Could it be concern that Viagra has an equalizing effect (making people more normal), whereas cognitive enhancers make people who can afford them smarter than the less fortunate? Partly – doctors were more willing to prescribe cognitive enhancers for older patients than younger ones. But the cross-drug comparisons were done for a case where “the patient was a 40-year-old reporting symptoms consistent with the label indications for the respective drug”. I’m pretty sure the label indications describe a patient who is functioning well below normal.

The obvious conclusion part of what’s happening is that doctors believe sex produces larger benefits than cognitive enhancement. If we ignore potentially important externalities such as sexually transmitted diseases versus improved science/technology (would doctors admit to doing that?), I could make a decent case for sex being more valuable. There’s no shortage of evidence that sex makes people happy, whereas there seems to be little or no correlation between cognitive ability and happiness.

(HT YourBrainonDrugs.net).

Counterclockwise

December 15th, 2010

Book review: Counterclockwise: Mindful Health and the Power of Possibility, by Ellen J. Langer.

This book presents ideas about how attitudes and beliefs can alter our health and physical abilities.

The book’s name comes from a 1979 study that the author performed that made nursing home residents act and look younger by putting them in an environment that reminded them of earlier days and by treating them as capable of doing more than most expected they could do.

One odd comment she makes is the there were no known measures of aging other than chronological age at the time of the 1979 study. She goes on to imply that little has changed since then – but it took me little effort to find info about a 1991 book Biomarkers which made a serious attempt at filling this void.

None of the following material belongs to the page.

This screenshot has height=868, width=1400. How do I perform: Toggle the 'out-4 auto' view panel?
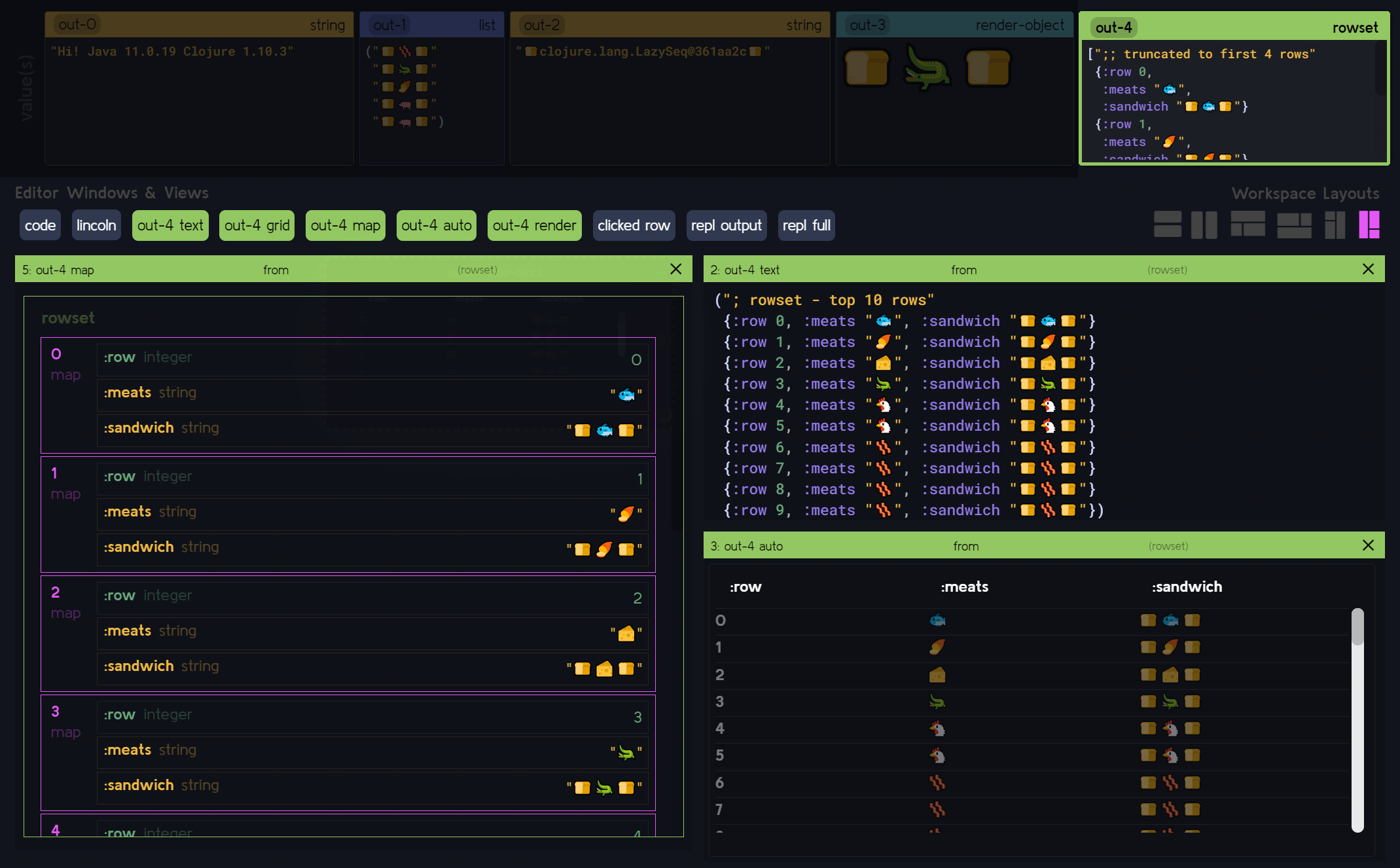(437, 225)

She disputes claims such as those popularized by Atul Gawande that teaching doctors to act more like machines (following checklists) will improve medical practice. She’s concerned that reducing the diversity of medical opinions will reduce our ability to benefit from getting a second opinion that could detect a mistake in the original diagnosis, and cites evidence that North Carolina residents have an unusually high tendency to seek second opinions, and also have signs of better health. But this only tells me that with little use of checklists, getting a second opinion is valuable. That doesn’t say much about whether adopting a culture of using checklists is better than adopting a culture of seeking second opinions. The North Carolina evidence doesn’t suggest a large enough health benefit to provide much competition with the evidence for checklists.

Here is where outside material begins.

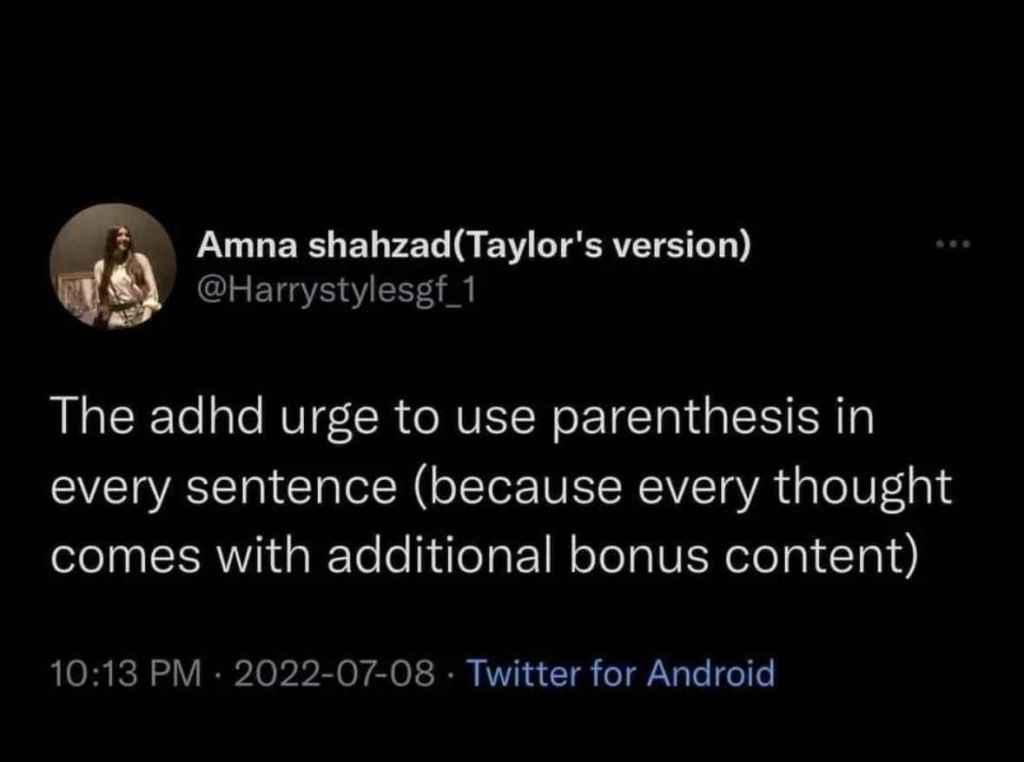Open the three-dot more options menu
This screenshot has height=762, width=1024.
(x=953, y=245)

One surprising report is that cultures with positive views of aging seem to produce older people who have better memory than other cultures. It’s not clear what the causal mechanism is, but with the evidence coming from groups as different as mainland Chinese and deaf Americans, it seems likely that the beliefs cause the better memory rather than the better memory causing the beliefs.

Two interesting quotes from the book:

certainty is a cruel mindset

to tell us we’re “terminal” may be a self-fulfilling prophecy. There are no records of how often doctors have been correct or not after making this prediction.

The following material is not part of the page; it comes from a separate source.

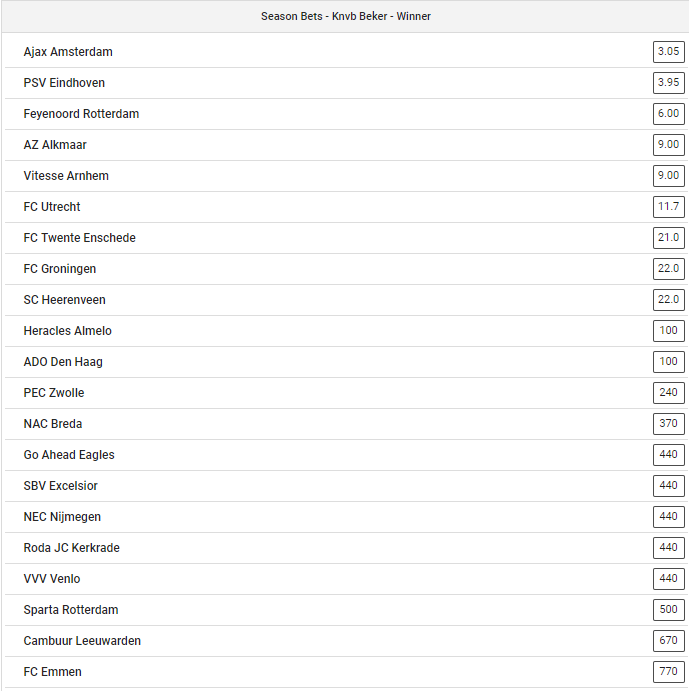This screenshot has width=692, height=691.
Task: Pick Feyenoord Rotterdam odds 6.00
Action: pos(668,114)
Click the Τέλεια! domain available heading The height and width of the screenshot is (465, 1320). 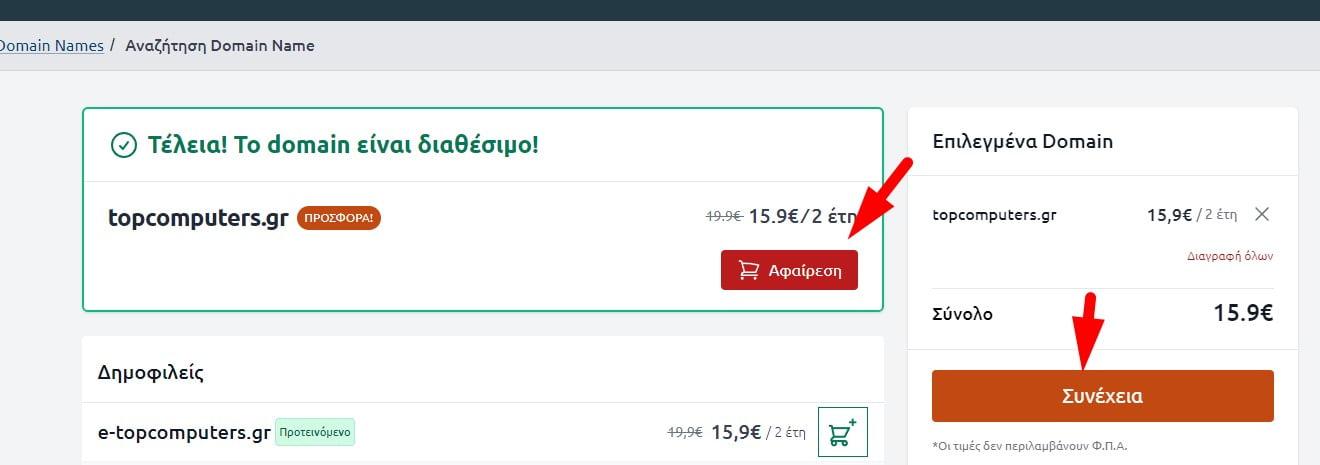click(342, 145)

Relational Mobility and Self-Disclosure

December 2nd, 2010

Research indicates that cultures in which relationships can be formed and dissolved relatively easily produce more disclosure of intimate information between friends, probably due to a combination of greater need to invest in each relationship and lesser harm from taking risks that alter relationships.

The study compared Japanese culture to U.S. culture, but my impression is that there has also been a significant change over time in the U.S., with internet access increasing relationship mobility, followed by an increase in self-disclosure. (It’s possible that my impression was due to my move from New England to Silicon Valley in 1994 – there’s more social mobility in Silicon Valley, but I didn’t notice much change in self-disclosure until several years later).

It seems likely that the effects of the web on relationship mobility and self-disclosure will grow larger. The trend of increasing mobility has shown few signs of slowing, and the effects on self-disclosure probably lag by at least a few years.